[Collected data entries]

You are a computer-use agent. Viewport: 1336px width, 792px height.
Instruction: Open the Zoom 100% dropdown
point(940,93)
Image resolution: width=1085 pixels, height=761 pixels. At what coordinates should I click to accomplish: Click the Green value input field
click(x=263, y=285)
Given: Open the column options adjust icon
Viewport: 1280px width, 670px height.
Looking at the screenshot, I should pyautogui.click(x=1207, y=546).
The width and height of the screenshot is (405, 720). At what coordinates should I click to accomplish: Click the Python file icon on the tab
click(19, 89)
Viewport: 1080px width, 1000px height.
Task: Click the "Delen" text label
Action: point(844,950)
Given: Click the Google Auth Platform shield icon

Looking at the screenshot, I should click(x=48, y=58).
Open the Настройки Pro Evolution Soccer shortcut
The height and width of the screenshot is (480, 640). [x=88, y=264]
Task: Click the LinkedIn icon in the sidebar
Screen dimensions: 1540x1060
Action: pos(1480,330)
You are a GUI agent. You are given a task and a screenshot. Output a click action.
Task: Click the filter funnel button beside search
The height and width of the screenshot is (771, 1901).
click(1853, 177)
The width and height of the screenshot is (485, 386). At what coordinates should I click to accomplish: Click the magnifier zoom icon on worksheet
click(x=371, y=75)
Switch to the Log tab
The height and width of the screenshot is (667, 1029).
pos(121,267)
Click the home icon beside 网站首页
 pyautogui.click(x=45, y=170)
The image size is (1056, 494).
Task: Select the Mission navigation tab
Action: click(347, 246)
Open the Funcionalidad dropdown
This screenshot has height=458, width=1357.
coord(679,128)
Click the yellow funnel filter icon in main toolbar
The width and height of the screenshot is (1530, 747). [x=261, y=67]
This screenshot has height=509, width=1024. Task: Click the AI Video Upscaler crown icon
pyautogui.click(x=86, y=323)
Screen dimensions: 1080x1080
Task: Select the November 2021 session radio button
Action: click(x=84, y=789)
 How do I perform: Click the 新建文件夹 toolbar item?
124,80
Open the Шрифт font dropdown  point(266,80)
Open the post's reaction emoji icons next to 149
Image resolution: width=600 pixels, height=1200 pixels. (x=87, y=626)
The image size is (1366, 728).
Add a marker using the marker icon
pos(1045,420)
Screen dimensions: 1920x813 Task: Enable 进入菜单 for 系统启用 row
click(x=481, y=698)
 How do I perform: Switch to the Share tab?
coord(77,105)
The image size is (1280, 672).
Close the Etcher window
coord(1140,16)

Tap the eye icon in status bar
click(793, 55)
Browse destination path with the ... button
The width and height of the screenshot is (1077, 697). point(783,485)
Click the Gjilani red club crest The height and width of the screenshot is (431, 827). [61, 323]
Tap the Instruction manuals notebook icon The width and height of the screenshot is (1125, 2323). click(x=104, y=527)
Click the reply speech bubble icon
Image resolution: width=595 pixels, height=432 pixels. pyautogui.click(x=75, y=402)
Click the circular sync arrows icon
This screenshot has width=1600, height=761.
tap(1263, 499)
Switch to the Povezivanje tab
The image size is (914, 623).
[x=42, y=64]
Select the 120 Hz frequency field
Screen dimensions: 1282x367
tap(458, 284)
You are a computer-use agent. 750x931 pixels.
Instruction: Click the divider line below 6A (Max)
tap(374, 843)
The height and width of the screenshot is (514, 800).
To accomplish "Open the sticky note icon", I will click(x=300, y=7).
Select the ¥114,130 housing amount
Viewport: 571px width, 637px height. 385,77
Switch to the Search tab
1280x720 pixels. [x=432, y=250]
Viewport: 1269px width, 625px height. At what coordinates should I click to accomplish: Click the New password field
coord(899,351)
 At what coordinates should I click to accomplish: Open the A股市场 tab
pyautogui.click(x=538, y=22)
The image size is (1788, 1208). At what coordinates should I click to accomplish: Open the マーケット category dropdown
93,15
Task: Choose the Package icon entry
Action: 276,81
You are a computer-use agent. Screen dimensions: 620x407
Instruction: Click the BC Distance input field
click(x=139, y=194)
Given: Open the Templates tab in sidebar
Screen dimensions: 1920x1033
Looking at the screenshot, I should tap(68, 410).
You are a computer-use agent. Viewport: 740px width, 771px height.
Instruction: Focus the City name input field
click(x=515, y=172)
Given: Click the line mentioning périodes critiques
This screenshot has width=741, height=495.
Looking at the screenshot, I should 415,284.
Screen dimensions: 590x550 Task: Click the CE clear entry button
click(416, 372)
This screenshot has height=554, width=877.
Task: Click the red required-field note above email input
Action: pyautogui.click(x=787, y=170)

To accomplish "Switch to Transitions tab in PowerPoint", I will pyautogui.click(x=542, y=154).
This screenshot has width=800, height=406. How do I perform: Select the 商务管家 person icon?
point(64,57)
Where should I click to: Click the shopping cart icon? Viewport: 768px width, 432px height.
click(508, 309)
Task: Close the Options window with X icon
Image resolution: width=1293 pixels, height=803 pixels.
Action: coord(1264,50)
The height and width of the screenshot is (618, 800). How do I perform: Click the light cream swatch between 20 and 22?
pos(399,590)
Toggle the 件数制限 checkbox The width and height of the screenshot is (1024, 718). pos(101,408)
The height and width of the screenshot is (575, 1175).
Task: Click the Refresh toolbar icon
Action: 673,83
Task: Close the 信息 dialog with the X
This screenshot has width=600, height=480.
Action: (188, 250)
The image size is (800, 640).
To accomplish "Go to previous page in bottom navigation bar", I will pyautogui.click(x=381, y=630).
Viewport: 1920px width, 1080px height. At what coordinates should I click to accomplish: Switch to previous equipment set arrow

What you need to do:
Above are some records; copy exactly the lines from the one with "Toggle the 件数制限" through the one with "The image size is (800, 640).", both included, and no others.

Solution to this problem:
Toggle the 件数制限 checkbox The width and height of the screenshot is (1024, 718). pos(101,408)
The height and width of the screenshot is (575, 1175).
Task: Click the Refresh toolbar icon
Action: 673,83
Task: Close the 信息 dialog with the X
This screenshot has width=600, height=480.
Action: (188, 250)
The image size is (800, 640).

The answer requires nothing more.